Warning: This story contains spoilers for Us.
The opening credits of Jordan Peele’s Us features rows upon rows of cages filled with bunnies — a visual that’s both innocent and unnerving. The rabbits become a recurring symbol throughout the film, ranging from subtle (Adelaide’s daughter Zora played by Shahadi Wright Joseph wears a shirt with a bunny on it in an early scene) to creepily overt (Red cuts the head off of a stuffed rabbit in the family cabin) — no doubt, in part because of Peele’s belief that rabbits are terrifying creatures.
In an interview with the Guardian, Peele shared why the rabbits’ role was fitting for the film, noting their strong resemblance to the frightening shears that the Tethered use to hunt their human counterparts.
“They’re an animal of duality,” he said. “They’re adorable but they terrify me at the same time. And they’ve got those scissor-like ears that creep me out.”
Peele, who also used rabbit imagery to chilling effect in Get Out, elaborated on the duality of rabbits in an interview with Rotten Tomatoes.
“Rabbits, they’re supposed to be cute. On paper, they’re adorable, lovable rabbits,” he said. “Have you ever gotten close to a rabbit? You can tell in their eyes that they have the brain of a sociopath. If you put a rabbit brain in a human body, you have Michael Myers, the killer. They have no empathy.”
The presence of the rabbits in Us can be read in multiple ways; like Peele explained, rabbits are often symbolic of innocence and happiness, which, when presented as potentially scary or harmful, can be even more fear-inducing because it’s unexpected. Besides providing a visceral point of horror (since the Tethered eat the rabbits raw for sustenance), they’re also symbolic of many of the film’s themes. Rabbits have long been used in science for experiments, a clear parallel to the Tethered, a failed government experiment.
Likewise, rabbits’ rapid reproduction often represents rebirth, which could speak to the Tethered’s desire for a new life above ground. The rabbits’ association with life and reproduction can also be read as an response to the imminent death and violence in the film; a sort of back and forth reminiscent of Freud’s theories of life and death instincts. This duality also speaks well to the idea that the Tethered and their human counterparts are one and the same, a metaphor for the inherent darkness within all of us.

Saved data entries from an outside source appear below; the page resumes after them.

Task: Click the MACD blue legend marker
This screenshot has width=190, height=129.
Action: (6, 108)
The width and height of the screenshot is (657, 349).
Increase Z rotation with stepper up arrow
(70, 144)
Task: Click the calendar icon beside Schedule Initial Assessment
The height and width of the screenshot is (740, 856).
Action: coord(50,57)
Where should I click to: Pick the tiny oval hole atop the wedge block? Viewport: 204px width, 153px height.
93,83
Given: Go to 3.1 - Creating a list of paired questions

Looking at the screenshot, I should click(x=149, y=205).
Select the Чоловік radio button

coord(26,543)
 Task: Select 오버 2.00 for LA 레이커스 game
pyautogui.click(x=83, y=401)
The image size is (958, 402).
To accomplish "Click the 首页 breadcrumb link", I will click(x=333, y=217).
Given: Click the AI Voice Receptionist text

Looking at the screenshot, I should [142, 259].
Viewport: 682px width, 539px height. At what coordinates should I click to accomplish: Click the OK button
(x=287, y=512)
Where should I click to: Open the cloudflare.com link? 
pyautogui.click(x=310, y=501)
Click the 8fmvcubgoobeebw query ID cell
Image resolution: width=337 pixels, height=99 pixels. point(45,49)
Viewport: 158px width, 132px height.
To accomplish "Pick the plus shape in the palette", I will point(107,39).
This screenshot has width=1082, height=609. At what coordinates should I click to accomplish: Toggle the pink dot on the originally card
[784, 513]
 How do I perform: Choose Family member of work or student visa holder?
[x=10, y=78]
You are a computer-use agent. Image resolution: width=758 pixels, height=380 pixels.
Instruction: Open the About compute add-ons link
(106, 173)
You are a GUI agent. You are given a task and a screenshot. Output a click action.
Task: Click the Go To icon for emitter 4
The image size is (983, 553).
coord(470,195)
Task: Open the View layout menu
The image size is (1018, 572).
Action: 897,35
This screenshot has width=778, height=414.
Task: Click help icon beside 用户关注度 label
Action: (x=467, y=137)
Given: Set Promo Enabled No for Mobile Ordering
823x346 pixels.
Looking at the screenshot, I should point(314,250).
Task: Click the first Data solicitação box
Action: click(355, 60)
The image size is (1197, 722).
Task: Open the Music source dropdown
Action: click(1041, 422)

This idea of something innocent that can bring harm also explains why there’s been a longtime fascination with rabbits throughout the history of the horror genre. From Glenn Close boiling a bunny in Fatal Attraction to the menacing Frank the Rabbit in Donnie Darko to the campy killer bunny in Monty Python and the Holy Grail, there’s been no shortage of bunnies who accompany or even pose some serious threat, with the “killer rabbit” becoming a horror trope in and of itself.
“I think it’s playing with this idea of innocence; we have to think about how horror is always about cultural mores — I think it’s why we have films about scary kids, the idea of something you think is harmless and innocent, becoming something violent and scary and to fear,” Dr. Kinitra D. Brooks, the author of Searching for Sycorax: Black Women’s Hauntings of Contemporary Horror, tells TIME. “I think it deals with this idea of the shadow self, and what sort of instincts that brings out. It’s the idea of facing your clone, your tethered, your doppelganger and the will to live, to survive, with the family as each of them face and kill their own Tethered.”
Brooks explained that she believes that Peele was playing on classic horror themes, like the mad scientist, and giving them a remix, which provided an avenue for commentary on the roles of science and the government in the lives of Americans.
“Scientific research has been cloning bunnies and using them in labs for a very long time, so remember the Tethered were also part of a failed governmental experiment,” she said. “He’s connecting the scientific history, I think he’s having multiple conversations about the past sins of the U.S. government and ideas of reckoning with past sins. Remember, the Tethered, who eventually came to kill, ate the rabbits. They were lived on these science experiments, but they also lived on this false idea and construct of innocence, literally inhaling and consuming it. Sometimes this false idea of innocence can be a dangerous thing for us.”
For Peele, conquering his fear of rabbits seems to have come full circle; his subtle cameo in Us consisted of tapping into his inner darkness by providing the dying squawks of a bunny dying a horrific death in film.